Loin des coulisses techniques plongées dans l'obscurité, les incarnations sont au bord de la pelouse, en pleine lumière. De quoi en intimider certains, comme Walid Acherchour. Intervenant régulier dans l'After Foot sur RMC, réputé pour son franc-parler, il vient d'être recruté pour occuper un rôle de consultant au sein d'un trio de commentateurs. Il découvre le Vélodrome pour la première fois de sa vie. "C'est gigantesque, un bonheur, un rêve qui devient réalité", confie-t-il. Mais le chroniqueur peut-il déployer toutes ses critiques au sein d'un groupe qui paye 400 millions par an les droits de la Ligue 1 ? Réponse du tac au tac. "C'est pour ça que je suis venu, on me laisse autant de liberté qu'ailleurs. Mon rôle est d'avoir un avis différent, quand on est déçu on le dit, quand c'est extraordinaire on le valorise aussi. Je suis l'homme qui est sans filtre, je dirai toujours ce que je pense mais je ne vais pas m'enfermer dans une caricature, je ne vais pas dézinguer pour dézinguer..." À côté de lui, un homme bien plus rodé à l'exercice médiatique et au contexte marseillais.
Nouvelle tactique
Benoît Cheyrou savoure ses retrouvailles avec son ancien jardin. "Je joue à domicile, sourit-il. Ça me fait toujours quelque chose de revenir ici." Pour sa première chez DAZN, il doit jongler avec une nouvelle disposition tactique puisqu'il est aux commentaires en trio avec Colange et Acherchour. "Une mécanique différente, mais intéressante", note-t-il tout en avouant être content "d'avoir pu voir les autres le faire lors de la première journée." Dans cette profusion de journalistes et de consultants - ils sont cinq à intervenir au cours d'une rencontre - le risque de foire d'empoigne existe. "Il n'y a pas de concurrence. On ne va pas jouer des coudes mais se faire des passes décisives", assure Godillon, Bouabdellah en profite également pour filer la métaphore footballistique. "Il faut sentir le jeu, c'est comme les joueurs, on doit sentir le commentaire, mais ça passe bien, distille ce dernier, la voix couverte par les décibels du stade. Plus on va être en difficulté à cause du bruit du Vélodrome mieux ce sera, ce n'est pas grave, ça ne me dérange pas."
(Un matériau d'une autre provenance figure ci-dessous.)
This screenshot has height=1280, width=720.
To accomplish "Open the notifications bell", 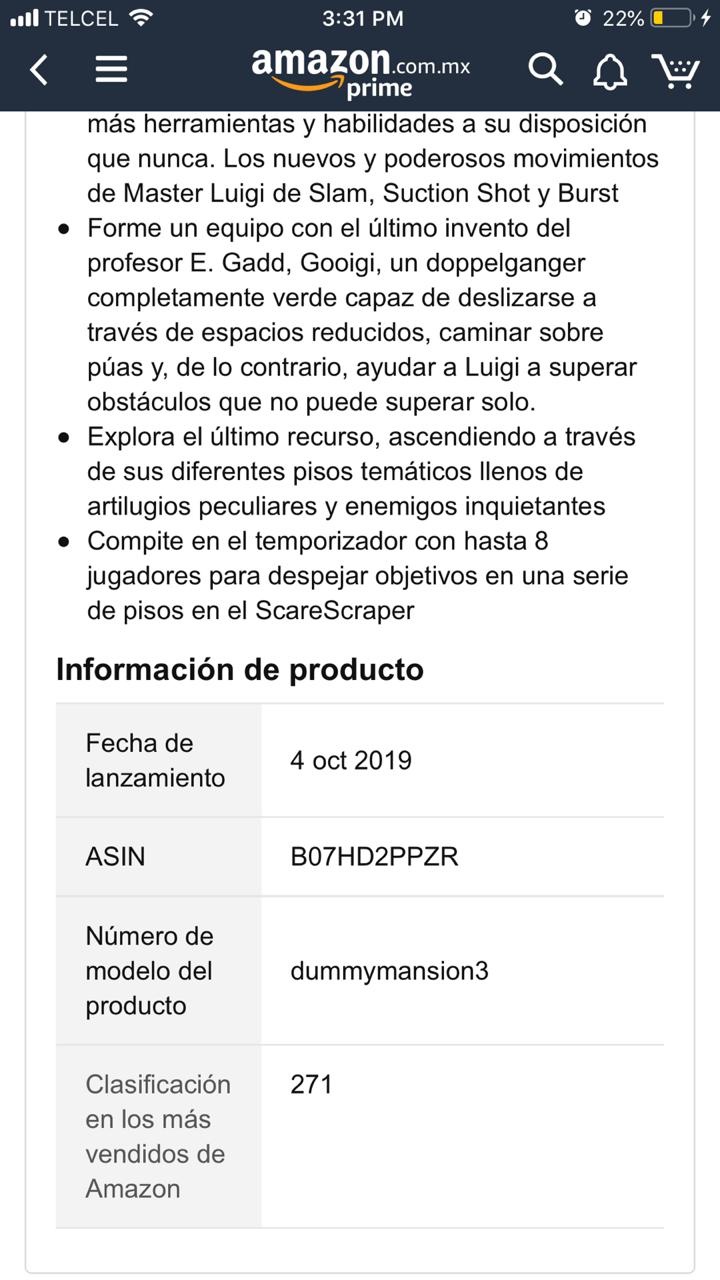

Dans un média où le storytelling est assumé et revendiqué, où l'on insiste sur la proximité entre les fans et les acteurs d'une rencontre, au risque de voir les intervenants jouer les utilités afin de passer uniquement les plats, et les questions d'un tchat (la fameuse "fan zone"), la place laissée à la parole journalistique n'est pas évidente. "Le journaliste est au service des fans, il doit relater, raconter, développer les sujets qui intéressent les fans, ce n'est pas un remplacement mais une extension", assume Stefano Bernabino, directeur des contenus et de la production. Chose faite au cours d'OM-Reims.
L'expérience DAZN, qui diffusera encore 25 matches des Olympiens cette saison, a-t-elle séduit ses supporters ? Et surtout, a-t-elle déclenché des abonnements alors que la polémique autour des tarifs pratiqués par le "Netflix du sport" ne désenfle pas depuis le début du championnat (39,99 € par mois sans engagement ou 29,99 € par mois pour un engagement sur 12 mois, Ndlr) et que les achats d'IPTV explosent ? Aucun chiffre n'a été communiqué, encore moins celui des audiences. La plateforme devra multiplier ces soirées, et surtout abaisser ses tarifs, pour convaincre les aficionados de troquer un bon repas au restaurant contre un abonnement.